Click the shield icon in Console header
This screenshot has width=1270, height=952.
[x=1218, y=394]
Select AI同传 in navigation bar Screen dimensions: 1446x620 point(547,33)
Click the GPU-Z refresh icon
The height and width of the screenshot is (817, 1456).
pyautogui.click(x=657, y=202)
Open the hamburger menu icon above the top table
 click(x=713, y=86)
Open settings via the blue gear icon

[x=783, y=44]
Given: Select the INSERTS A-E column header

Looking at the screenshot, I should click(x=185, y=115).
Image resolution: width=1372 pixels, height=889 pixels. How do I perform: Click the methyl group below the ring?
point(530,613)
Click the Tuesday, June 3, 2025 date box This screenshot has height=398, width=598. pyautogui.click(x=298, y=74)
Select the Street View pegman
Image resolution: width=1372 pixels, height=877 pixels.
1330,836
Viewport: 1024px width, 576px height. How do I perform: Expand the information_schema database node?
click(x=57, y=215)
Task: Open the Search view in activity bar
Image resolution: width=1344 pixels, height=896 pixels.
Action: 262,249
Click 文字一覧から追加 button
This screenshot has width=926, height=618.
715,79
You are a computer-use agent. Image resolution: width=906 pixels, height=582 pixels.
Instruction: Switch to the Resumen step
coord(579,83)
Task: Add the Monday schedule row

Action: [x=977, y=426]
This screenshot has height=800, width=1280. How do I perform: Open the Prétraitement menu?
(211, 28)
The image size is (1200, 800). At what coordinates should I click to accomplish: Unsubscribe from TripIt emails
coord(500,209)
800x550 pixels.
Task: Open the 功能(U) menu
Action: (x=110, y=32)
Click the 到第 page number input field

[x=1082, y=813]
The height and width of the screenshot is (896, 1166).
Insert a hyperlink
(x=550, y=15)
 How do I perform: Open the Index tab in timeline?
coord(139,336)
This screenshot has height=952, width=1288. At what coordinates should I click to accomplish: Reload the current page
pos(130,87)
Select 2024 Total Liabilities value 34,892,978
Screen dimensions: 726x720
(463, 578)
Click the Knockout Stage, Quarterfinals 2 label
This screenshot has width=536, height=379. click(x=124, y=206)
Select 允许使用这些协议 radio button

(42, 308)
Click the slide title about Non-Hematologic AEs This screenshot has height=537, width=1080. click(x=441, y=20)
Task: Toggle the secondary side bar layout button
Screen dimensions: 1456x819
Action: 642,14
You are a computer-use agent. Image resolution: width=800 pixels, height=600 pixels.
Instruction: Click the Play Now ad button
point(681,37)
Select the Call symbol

============================================================

- The task
Copy out the stretch of material from the line containing "Task: Toggle the" through the end of the material, requests included, and shift every answer coordinate by adding 50 to each of its numbers.

- Output for this task
Task: Toggle the secondary side bar layout button
Screen dimensions: 1456x819
Action: 692,64
You are a computer-use agent. Image resolution: width=800 pixels, height=600 pixels.
Instruction: Click the Play Now ad button
point(731,87)
Select the Call symbol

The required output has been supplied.